Above all, it’s a landmark decision for the Philippines. A new law allows 100% foreign ownership of telcos, airlines, and railways in the Philippines. In contrast, foreign companies could previously only own 40% of any Filipino company.
President Duterte signed into law a measure allowing up to 100% foreign ownership of public services in the Philippines. Above all, it’s a stunning decision that might draw the ire of Filipino oligarchs. Much of the power in the archipelago has been under the control of a handful of families for decades. Foreign ownership could be seen as a threat by these powerful clans.
“NEW LAW ALLOWS 100% FOREIGN OWNERSHIP TELCOS, AIRLINES, & RAILWAYS IN PHILIPPINES”
On the other hand, it’s a smart move. The Philippines is sure to gain more foreign investors. According to a report in BusinessWorld.com, Philippines trails other Asian countries in terms of potential in attracting foreign investors. A recent 2022 Milken Institute Global Opportunity Index revealed the Philippines ranked 83rd out of 126 countries. In addition, the PH slipped one spot from the 82nd spot in 2021.
Furthermore, the law was a measure which amended the Public Service Act (PSA) Republic Act (RA) No. 11659. It’s also known as “An Act Amending Commonwealth Act No. 146 otherwise known as the Public Service Act.”
Thus, under the amended PSA, the telecommunications, railways, expressways, airports, and shipping industries will be considered public services. Consequently, this will allow up to 100% foreign ownership in these businesses.

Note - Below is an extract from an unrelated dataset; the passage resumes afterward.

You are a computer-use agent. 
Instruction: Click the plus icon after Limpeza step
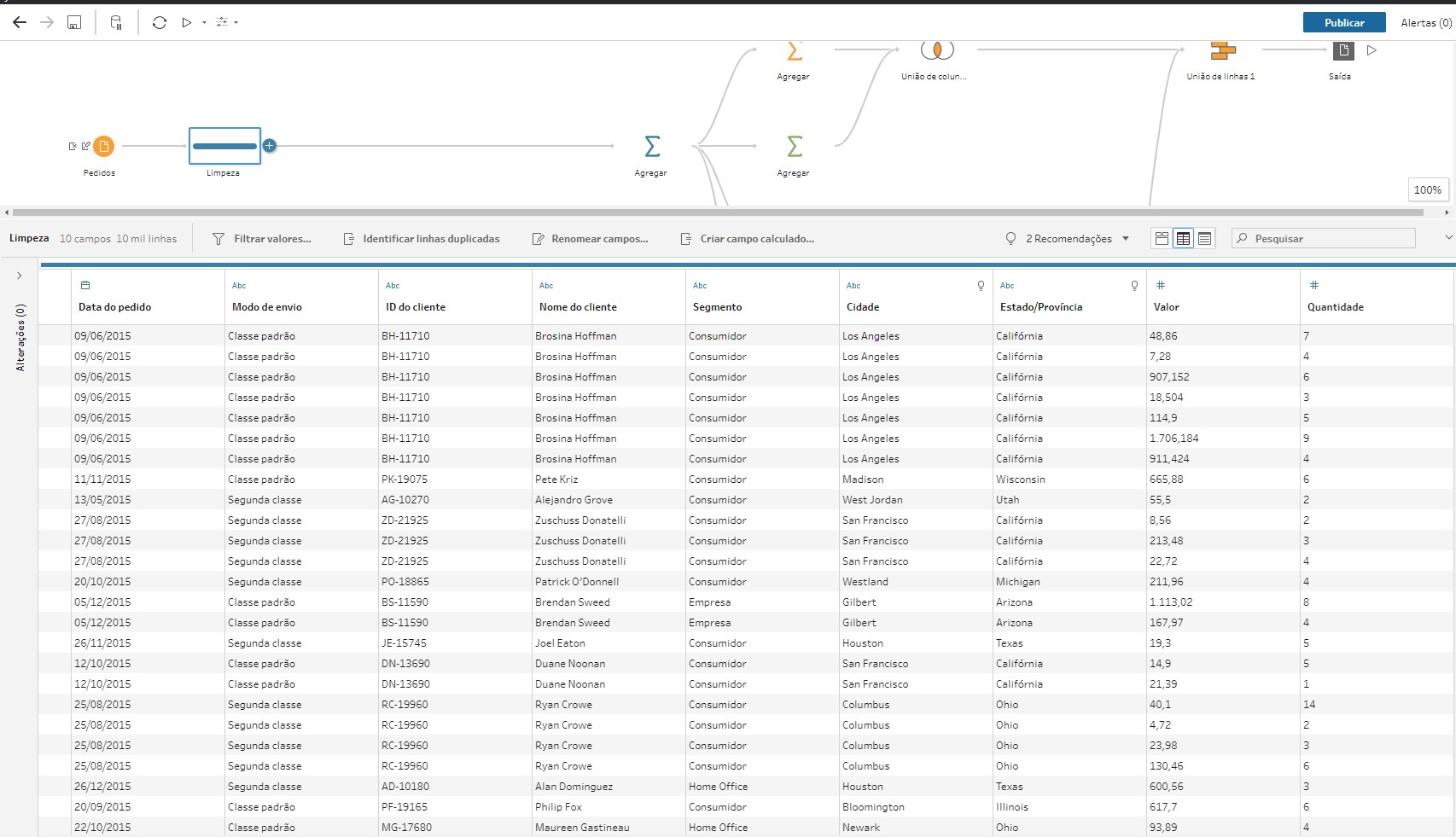[269, 146]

In addition, another new law, RA 11647, amends the Foreign Investments Act. The amended Foreign Investments Act relaxes restrictions on foreign investments by allowing foreign investors to invest in a local enterprise up to 100% of its capital.

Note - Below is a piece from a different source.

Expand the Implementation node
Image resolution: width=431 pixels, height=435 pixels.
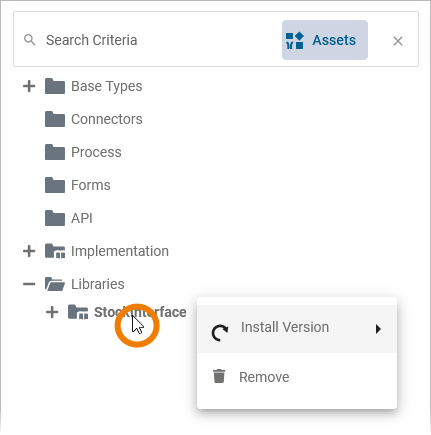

Duterte thanked Congress for the timely ratification of the amended PSA. The President claims that it will aid the Philippines in leading the path towards economic recovery amid the Covid-19 pandemic.
Duterte Opines on the New Laws
“I believe that through this law, the easing out of foreign equity restrictions will attract more global investors, modernize several sectors of public service and improve the delivery of essential services,” Duterte said.
He said the amended PSA and amended Foreign Investments Act will both help stimulate the economy, especially for local businesses.
“It is also expected to generate more jobs for Filipinos, improve basic services for Filipino consumers, and allow for the exchange of skills and technology with the country’s foreign partners,” he added.